O conjunto de eventos tem como objetivos valorizar o trabalho da juventude no território; permitir a troca de experiências entre a juventude agricultora; debater as ameaças à agricultura familiar, à agroecologia e à juventude do campo; envolver os jovens no debate das sementes a partir das dinâmicas existentes e da Festa Estadual das Sementes da Paixão e planejar com os jovens as atividades para o resto do ano.

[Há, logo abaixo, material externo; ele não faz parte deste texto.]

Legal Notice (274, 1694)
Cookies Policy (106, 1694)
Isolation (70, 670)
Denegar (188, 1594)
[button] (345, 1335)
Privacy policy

Encerrando o ciclo de encontros, aconteceu no último dia 09 de setembro, no Sindicato dos Trabalhadores Rurais de Queimadas, um encontro que reuniu mais de 50 jovens de 11 comunidades rurais do município. A abertura da atividade aconteceu com a apresentação de uma peça encenada por jovens do Sítio Lutador. Na encenação, uma viúva e sua família, que trabalham de forma agroecológica, buscam a justiça, pois perderam o marido e pai, adoecido pela contaminação por agrotóxicos, usados por um vizinho, grande proprietário de terras. A agricultora é coagida a vender a sua terra ao fazendeiro para se afastar do problema. A peça foi encerrada lançando o questionamento à plateia: “O que a agricultora deve fazer? Vender suas terras é a melhor saída?”. Seguiu-se a isso uma rodada de falas sobre o risco dos agrotóxicos e a importância da agricultura familiar agroecológica, limpa, livre de venenos.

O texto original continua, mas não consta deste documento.